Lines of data
::::::::::
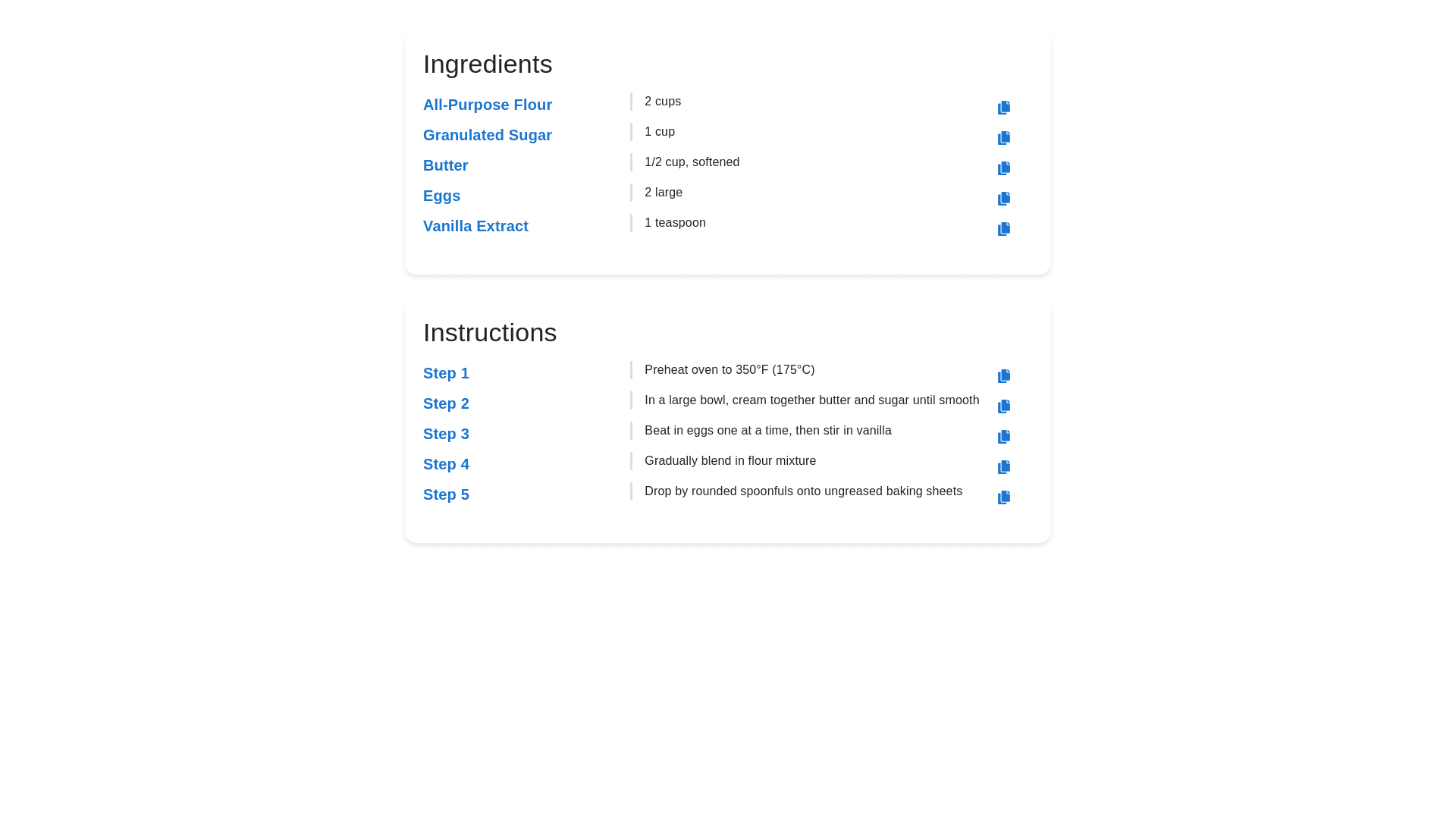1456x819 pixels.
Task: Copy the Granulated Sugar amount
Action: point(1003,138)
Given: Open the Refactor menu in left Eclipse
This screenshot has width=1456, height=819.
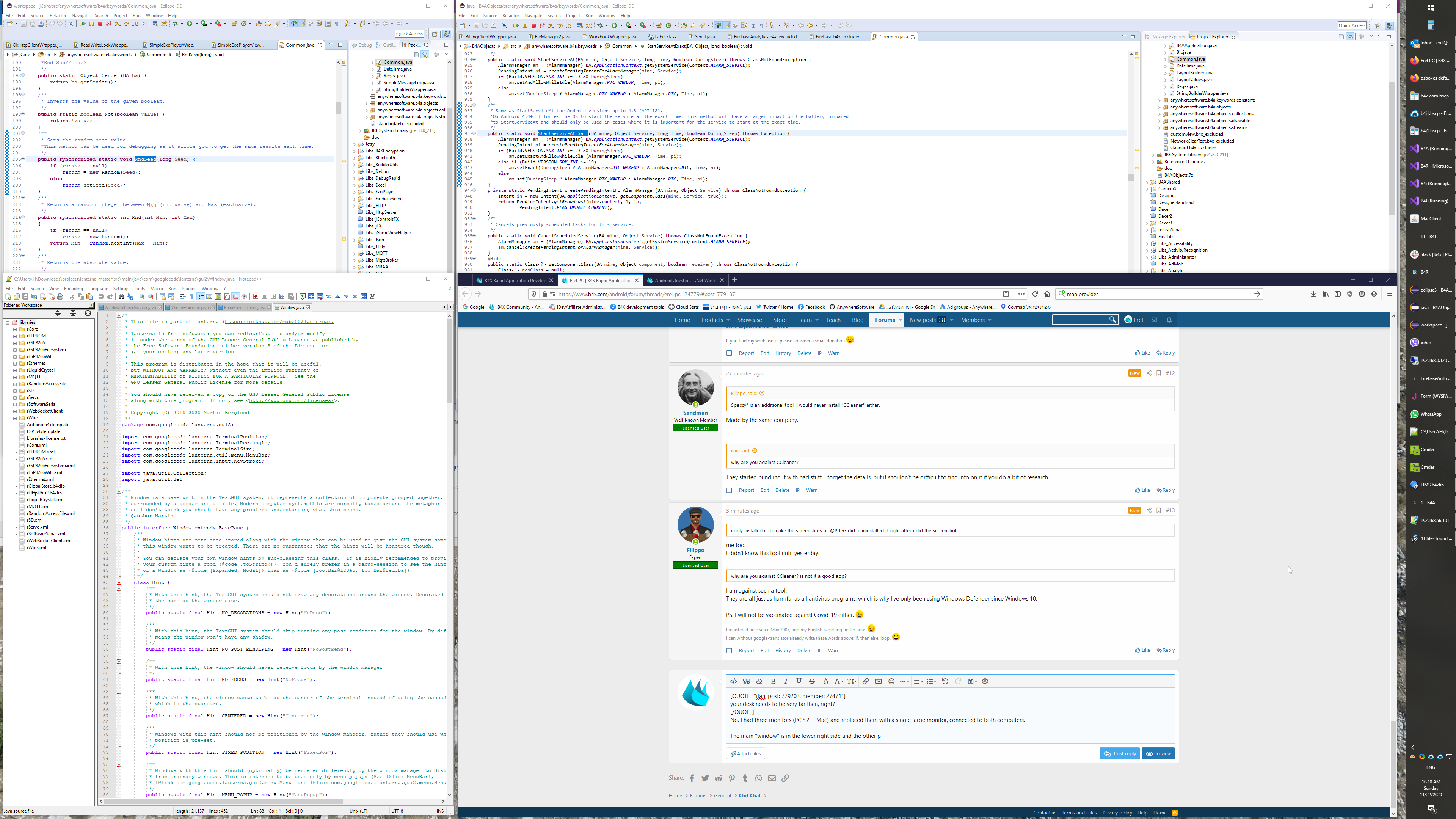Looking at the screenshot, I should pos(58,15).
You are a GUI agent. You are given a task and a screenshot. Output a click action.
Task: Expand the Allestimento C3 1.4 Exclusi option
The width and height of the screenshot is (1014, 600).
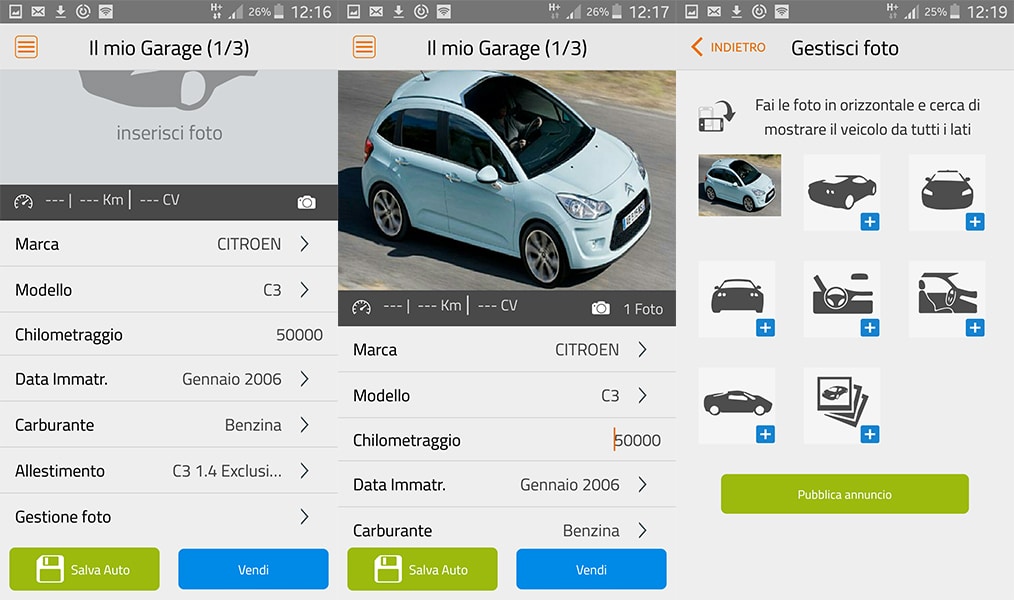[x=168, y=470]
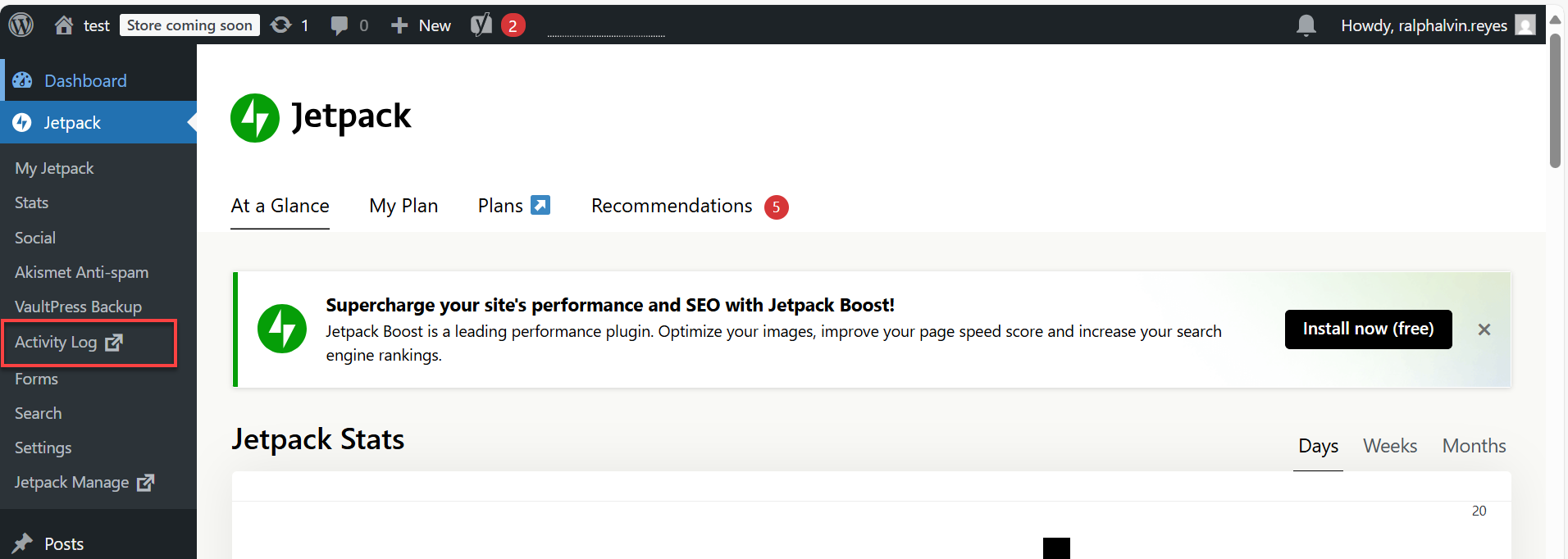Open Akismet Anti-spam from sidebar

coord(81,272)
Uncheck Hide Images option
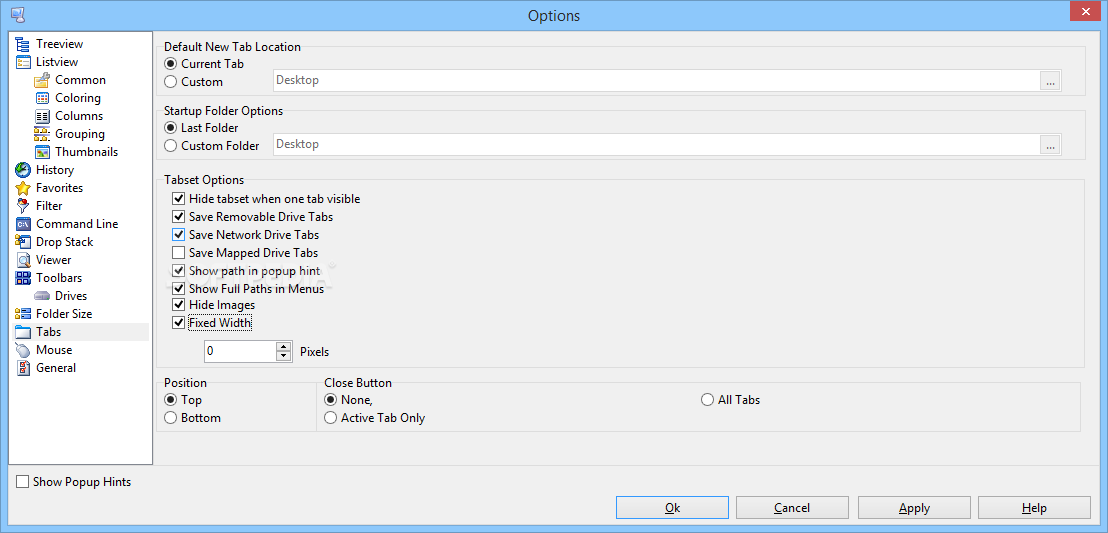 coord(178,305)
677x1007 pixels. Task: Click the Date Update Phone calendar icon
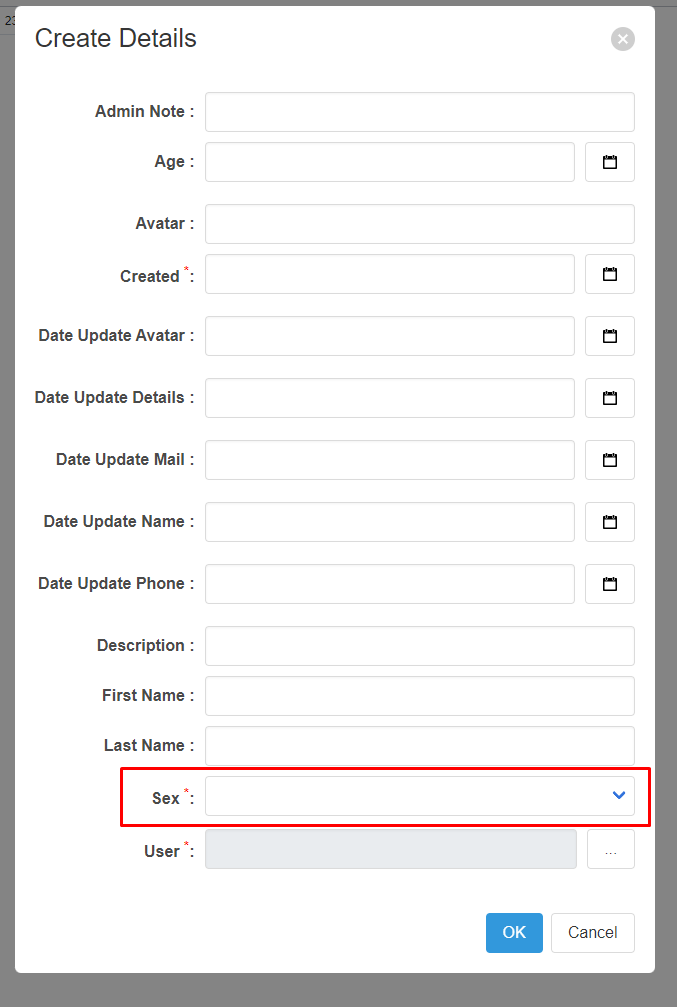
::::::::::
Exercise directions
Can you extract every line of the listing above verbatim, leaving the pictures out of your answer?

Problem solution
1456x819 pixels.
Task: Copy the Granulated Sugar amount
Action: point(1003,138)
Given: Open the Refactor menu in left Eclipse
This screenshot has width=1456, height=819.
Looking at the screenshot, I should pos(58,15).
You are a GUI agent. You are given a task and a screenshot. Output a click action.
Task: Expand the Allestimento C3 1.4 Exclusi option
The width and height of the screenshot is (1014, 600).
[x=168, y=470]
Open Akismet Anti-spam from sidebar

coord(81,272)
Uncheck Hide Images option
 coord(178,305)
677x1007 pixels. Task: Click the Date Update Phone calendar icon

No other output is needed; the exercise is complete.